Обсуждение: [HACKERS] Logical replication ApplyContext bloat

Поиск
Список
Период
Сортировка

[HACKERS] Logical replication ApplyContext bloat

От
Stas Kelvich
Дата:
Hi,

currently logical replication worker uses ApplyContext to decode received data
and that context is never freed during transaction processing. Hence if publication
side is performing something like 10M row inserts in single transaction, then
subscription worker will occupy more than 10G of ram (and can be killed by OOM).

Attached patch resets ApplyContext after each insert/update/delete/commit.
I’ve tried to reset context only on each 100/1000/10000 value of CommandCounter,
but didn’t spotted any measurable difference in speed.

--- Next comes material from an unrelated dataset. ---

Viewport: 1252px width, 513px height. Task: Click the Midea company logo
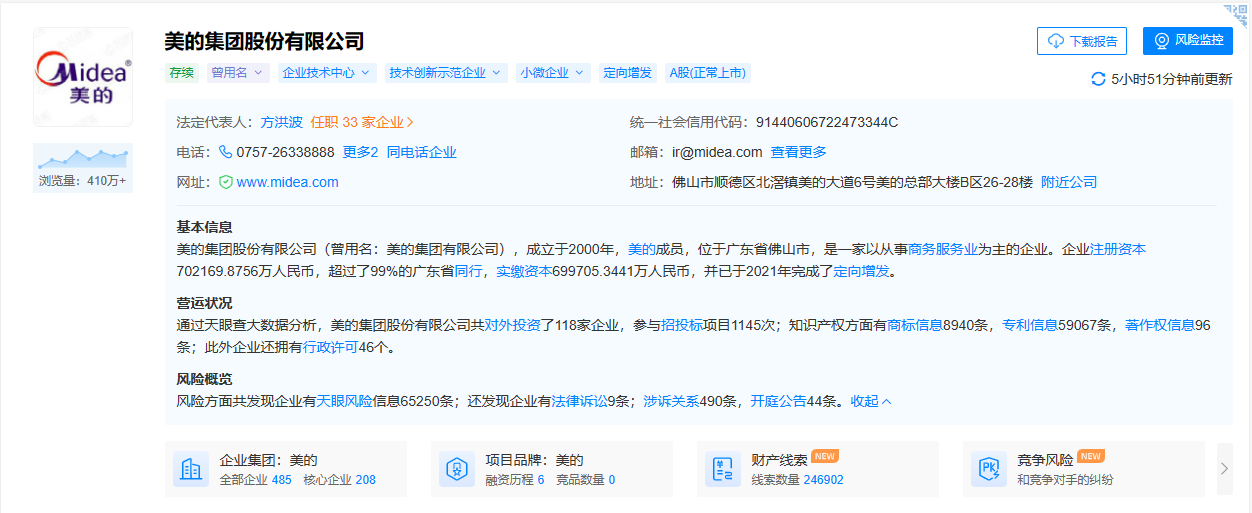[83, 77]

Problem spotted by Mikhail Shurutov.



Stas Kelvich
Postgres Professional: http://www.postgrespro.com
The Russian Postgres Company



-- 
Sent via pgsql-hackers mailing list (pgsql-hackers@postgresql.org)
To make changes to your subscription:
http://www.postgresql.org/mailpref/pgsql-hackers

Вложения

Re: [HACKERS] Logical replication ApplyContext bloat

От
Petr Jelinek
Дата:
On 18/04/17 13:45, Stas Kelvich wrote:
> Hi,
> 
> currently logical replication worker uses ApplyContext to decode received data
> and that context is never freed during transaction processing. Hence if publication
> side is performing something like 10M row inserts in single transaction, then
> subscription worker will occupy more than 10G of ram (and can be killed by OOM).
> 
> Attached patch resets ApplyContext after each insert/update/delete/commit.
> I’ve tried to reset context only on each 100/1000/10000 value of CommandCounter,
> but didn’t spotted any measurable difference in speed.
> 
> Problem spotted by Mikhail Shurutov.
> 

Hmm we also do replication protocol handling inside the ApplyContext
(LogicalRepApplyLoop), are you sure this change is safe in that regard?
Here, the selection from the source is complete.